Section One: Applying the foreign law:
Is the choice of law rule a mandatory rule that the court would have to apply in the case regardless of what the parties to the case want??
Subsection One: The choice of law rule status:
The Egyptian courts so far have not yet ruled on the applicability of the Egyptian choice of rules despite being codified in several codes
There is a disagreement among two main Egyptian jurists:
1) Claims that the Egyptian choice of rules are not binding on the Egyptian court because foreign law is treated as fact under the Egyptian law
2) Claims that the Egyptian choice of law rules are mandatory rules since that foreign law is treated as law within the Egyptian legal system.
In the Egyptian civil code, all rules are considered mandatory unless otherwise noted.
Should the choice of law rule be facultative or should it be a mandatory rule??
1) The facultative approach for the forum’s choice of law rules:
Meaning that the choice of law rules must be pleaded before the court or else the court will apply forum’s law to resolve all the choice of law issues before the court.
This approach has been criticized with these points:
- Will make the forum’s law the only applicable law in the proceedings unless a party to the proceedings invokes the choice of law rule
- The parties will avoid the difficult task of proving foreign law which will allow them to save their efforts and resources towards resolving the substantive aspects of the case.
The defaults of this approach:
- Allows the court to mix between the choice of law rule’s nature as a rule of law and the burden of proving foreign law
- If the court accepts a request for applying the facultative rule, then the party who wishes to win the case will bear the burden of proving the law that supports his claim.
- In this, case, the court will apply forum’s law although that forum’s law is not the applicable law according to the forum’s choice of law rule. Therefore, if the court could not apply the forum’s law according to the forum’s choice of law rules, it will apply forum’s law because it does not have any legal obligation to apply foreign law.
2) The mandatory approach for the choice of law rules:
- By making the choice of law rule mandatory, we are getting rid of the forum’s law bias through allowing the application of foreign law. The court would have a duty to apply foreign law if the forum’s choice of law rules orders the court to do so.
- The choice of law rule as a rule of law possesses the same qualities of any other legal rule, therefore, we should assume that is has a mandatory character unless otherwise stated.

Aim 1 —
In the notes on Egyptian choice of law rules, how does the Egyptian civil code treat its rules unless otherwise noted?
Aim 2 —
In the notes on Egyptian choice of law rules, restate the paragraph beginning "By making the choice of law rule mandatory" in one shorter sentence that keeps its main points.
Aim 3 —
Write what comes next in the notes on Egyptian choice of law rules, picking up after their final point.

Provided data —
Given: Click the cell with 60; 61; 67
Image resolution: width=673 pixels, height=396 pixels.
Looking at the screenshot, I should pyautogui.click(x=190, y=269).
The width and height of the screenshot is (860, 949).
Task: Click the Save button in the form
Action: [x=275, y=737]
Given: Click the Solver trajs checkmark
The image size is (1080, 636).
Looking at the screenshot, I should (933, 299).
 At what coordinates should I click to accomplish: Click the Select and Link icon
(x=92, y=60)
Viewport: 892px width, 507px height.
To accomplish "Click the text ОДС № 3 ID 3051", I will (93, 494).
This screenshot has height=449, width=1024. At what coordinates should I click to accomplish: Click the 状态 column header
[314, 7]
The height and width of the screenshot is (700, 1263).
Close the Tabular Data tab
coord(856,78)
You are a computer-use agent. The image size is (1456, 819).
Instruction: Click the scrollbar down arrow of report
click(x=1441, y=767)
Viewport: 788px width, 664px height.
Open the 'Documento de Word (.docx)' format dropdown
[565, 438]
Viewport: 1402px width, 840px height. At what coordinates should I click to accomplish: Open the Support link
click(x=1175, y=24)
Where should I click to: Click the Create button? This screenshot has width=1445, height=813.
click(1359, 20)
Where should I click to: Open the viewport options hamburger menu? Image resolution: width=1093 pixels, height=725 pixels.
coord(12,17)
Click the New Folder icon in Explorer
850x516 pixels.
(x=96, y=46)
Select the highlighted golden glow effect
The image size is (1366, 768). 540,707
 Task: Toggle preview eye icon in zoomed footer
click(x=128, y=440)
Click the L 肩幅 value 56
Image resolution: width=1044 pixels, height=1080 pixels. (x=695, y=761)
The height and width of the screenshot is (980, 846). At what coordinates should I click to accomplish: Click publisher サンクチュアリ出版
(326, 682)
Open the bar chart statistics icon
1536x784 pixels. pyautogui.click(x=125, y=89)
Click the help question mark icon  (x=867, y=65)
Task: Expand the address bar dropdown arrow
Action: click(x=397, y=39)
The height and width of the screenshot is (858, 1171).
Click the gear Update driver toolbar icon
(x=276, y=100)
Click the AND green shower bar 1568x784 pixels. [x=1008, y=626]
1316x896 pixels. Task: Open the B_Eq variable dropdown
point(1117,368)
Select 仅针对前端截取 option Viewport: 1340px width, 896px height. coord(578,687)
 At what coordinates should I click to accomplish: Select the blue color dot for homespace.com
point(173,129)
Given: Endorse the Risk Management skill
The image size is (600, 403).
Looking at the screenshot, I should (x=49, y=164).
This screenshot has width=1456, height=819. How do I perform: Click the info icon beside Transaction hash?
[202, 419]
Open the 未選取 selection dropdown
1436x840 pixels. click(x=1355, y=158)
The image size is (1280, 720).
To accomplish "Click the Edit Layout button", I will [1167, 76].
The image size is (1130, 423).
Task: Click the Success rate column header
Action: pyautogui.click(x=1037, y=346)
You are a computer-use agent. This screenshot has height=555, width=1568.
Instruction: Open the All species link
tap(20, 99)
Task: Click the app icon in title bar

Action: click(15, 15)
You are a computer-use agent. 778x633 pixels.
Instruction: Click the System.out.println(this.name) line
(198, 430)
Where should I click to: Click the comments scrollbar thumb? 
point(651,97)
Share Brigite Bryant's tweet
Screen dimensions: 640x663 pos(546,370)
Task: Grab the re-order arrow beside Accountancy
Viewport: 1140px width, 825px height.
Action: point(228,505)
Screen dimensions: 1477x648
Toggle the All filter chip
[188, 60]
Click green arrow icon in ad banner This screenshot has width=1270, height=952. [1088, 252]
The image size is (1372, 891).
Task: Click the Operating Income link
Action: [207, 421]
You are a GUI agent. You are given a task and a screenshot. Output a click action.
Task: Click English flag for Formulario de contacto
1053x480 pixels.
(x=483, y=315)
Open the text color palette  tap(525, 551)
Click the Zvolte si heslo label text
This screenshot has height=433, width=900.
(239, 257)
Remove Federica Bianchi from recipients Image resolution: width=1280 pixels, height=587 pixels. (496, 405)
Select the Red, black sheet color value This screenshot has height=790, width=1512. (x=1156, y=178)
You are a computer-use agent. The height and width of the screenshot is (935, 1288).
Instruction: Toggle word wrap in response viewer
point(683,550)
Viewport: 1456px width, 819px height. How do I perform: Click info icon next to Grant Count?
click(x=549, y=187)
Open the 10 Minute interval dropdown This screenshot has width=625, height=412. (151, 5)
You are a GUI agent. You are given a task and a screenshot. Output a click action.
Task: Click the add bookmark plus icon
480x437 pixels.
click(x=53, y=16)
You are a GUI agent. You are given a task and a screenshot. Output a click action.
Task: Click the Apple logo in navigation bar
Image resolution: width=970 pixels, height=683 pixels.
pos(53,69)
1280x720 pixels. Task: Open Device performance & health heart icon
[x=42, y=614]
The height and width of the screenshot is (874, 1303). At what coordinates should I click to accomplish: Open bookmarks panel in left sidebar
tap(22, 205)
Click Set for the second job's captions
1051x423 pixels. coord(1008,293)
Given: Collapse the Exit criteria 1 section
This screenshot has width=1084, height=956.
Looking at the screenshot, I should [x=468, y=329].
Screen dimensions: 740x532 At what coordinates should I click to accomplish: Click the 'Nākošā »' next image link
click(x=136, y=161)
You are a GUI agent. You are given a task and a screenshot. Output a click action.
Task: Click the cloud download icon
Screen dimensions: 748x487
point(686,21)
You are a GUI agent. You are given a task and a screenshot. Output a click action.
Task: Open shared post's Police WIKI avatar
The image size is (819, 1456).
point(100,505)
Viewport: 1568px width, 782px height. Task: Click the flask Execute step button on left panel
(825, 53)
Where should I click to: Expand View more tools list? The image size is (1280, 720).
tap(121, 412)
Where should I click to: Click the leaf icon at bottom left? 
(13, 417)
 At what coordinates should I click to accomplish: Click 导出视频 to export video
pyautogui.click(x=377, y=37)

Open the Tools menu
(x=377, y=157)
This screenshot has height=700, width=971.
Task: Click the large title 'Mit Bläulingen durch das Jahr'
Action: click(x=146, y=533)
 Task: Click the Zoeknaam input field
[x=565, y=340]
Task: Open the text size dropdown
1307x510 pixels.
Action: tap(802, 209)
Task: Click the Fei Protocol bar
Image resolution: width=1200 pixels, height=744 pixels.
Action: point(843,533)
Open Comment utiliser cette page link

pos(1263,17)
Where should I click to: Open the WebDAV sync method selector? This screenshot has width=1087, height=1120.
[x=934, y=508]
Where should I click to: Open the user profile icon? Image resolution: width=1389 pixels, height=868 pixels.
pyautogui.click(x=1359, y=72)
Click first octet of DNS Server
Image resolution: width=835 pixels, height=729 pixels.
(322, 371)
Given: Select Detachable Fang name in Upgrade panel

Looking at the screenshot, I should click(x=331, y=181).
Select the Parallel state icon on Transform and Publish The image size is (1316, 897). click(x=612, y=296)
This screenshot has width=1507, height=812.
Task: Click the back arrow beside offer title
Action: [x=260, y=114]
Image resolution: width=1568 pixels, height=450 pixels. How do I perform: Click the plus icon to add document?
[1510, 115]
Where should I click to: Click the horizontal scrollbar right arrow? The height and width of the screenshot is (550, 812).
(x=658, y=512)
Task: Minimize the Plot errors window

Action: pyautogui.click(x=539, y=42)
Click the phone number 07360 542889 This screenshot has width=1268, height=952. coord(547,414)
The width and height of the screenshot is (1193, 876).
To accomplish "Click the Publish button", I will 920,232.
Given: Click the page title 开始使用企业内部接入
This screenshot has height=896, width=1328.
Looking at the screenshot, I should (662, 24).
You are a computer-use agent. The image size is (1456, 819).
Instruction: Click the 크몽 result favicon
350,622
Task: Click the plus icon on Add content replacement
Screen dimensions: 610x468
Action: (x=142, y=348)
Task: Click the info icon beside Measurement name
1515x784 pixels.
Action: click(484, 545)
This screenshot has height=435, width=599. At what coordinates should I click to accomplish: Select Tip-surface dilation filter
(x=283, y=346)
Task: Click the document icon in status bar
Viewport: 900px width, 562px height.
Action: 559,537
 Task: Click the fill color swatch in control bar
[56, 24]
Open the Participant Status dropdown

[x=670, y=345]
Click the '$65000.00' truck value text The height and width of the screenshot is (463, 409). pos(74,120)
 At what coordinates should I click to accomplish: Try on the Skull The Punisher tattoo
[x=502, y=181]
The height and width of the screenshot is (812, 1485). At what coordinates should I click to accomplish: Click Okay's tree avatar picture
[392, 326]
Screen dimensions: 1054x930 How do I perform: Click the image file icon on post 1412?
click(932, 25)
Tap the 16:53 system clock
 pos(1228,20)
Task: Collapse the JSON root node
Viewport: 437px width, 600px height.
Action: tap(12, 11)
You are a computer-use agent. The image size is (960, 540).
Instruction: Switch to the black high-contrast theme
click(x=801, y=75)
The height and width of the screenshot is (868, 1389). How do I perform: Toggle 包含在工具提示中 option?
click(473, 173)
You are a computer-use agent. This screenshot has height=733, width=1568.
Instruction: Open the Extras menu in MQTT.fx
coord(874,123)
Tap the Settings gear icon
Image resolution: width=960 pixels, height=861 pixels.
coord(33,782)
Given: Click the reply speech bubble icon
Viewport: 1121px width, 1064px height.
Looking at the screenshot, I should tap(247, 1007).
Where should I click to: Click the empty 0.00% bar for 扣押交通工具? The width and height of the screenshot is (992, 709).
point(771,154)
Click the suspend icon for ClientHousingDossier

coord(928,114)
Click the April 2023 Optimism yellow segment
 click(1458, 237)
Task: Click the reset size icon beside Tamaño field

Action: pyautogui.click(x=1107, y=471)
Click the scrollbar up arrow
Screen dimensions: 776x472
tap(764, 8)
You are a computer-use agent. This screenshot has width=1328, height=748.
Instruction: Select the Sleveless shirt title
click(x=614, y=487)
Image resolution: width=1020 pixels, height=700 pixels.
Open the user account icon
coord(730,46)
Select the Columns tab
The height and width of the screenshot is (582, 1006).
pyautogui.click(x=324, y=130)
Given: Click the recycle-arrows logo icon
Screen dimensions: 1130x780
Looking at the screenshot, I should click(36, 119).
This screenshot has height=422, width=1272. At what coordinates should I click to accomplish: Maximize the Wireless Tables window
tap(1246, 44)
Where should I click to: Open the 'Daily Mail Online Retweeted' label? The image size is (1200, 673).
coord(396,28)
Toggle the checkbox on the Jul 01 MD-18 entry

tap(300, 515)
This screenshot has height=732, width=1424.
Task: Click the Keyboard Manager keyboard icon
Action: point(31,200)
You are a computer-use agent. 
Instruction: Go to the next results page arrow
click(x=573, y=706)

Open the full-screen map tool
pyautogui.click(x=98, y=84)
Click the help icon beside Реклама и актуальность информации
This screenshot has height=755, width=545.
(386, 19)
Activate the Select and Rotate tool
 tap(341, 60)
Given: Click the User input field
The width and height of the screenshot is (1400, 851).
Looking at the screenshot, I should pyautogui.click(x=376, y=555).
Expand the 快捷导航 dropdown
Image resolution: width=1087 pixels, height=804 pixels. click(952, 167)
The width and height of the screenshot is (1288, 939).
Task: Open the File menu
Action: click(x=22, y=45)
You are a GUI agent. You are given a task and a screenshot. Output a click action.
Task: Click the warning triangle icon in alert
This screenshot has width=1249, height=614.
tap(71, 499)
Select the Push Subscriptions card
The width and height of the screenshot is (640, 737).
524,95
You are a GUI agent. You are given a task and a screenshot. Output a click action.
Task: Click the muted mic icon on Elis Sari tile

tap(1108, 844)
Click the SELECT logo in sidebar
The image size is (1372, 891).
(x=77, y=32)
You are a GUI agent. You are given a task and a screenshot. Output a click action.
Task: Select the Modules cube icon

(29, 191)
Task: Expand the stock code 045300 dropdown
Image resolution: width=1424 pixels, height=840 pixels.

Task answer 1 —
It treats all of them as mandatory.

Task answer 2 —
A mandatory choice of law rule removes the bias toward the forum's law by letting foreign law apply, and it obliges the court to apply foreign law whenever the forum's choice of law rules direct it to.

Task answer 3 —
- The mandatory character of the choice of law rule would allow the court to apply foreign law, in this case, the local parties will not have an advantage over non-local parties because all claims will be governed by their proper law whether it was foreign law or forum’s law.
- Applying foreign law through a mandatory rule is the best solution for a party that has no alternative but to build its case on the application of the foreign law instead of forcing that party to argue his claims under the forum’s law that might result in dismissing its case for no fault of its own.
- A mandatory choice of law rule will help us avoid limping legal relationships that are created according to a foreign law because the court will be obliged to apply foreign law instead of ignoring it.
- By making the choice of law rule mandatory, we would avoid inventing solutions such as the suggestion to apply the effects of the foreign law but not the foreign law itself as a means to overcome the illogical results that a facultative choice of law rule would generate.
Subsection two: Judicial notice of the foreign law:
Under Egyptian law, the courts distinguish between the mandatory character of the foreign law and the burden of proving the content of the foreign law.
It does not always have to recognize the foreign law unless pleaded by one of the parties.
If the invoking party succeeds, then the Egyptian judge would have to verify the foreign law’s content.
The Egyptian Cassation Court affirmed that when the Egyptian judge is aware of the foreign law, without the need of the parties’ efforts, he must apply that foreign law.
Which approach suits the choice of law rule??
1) The fact approach:
Two main arguments to this approach:
- a. That the foreign legal rule loses its mandatory character once it is applied beyond its national borders and therefore should be treated as a fact.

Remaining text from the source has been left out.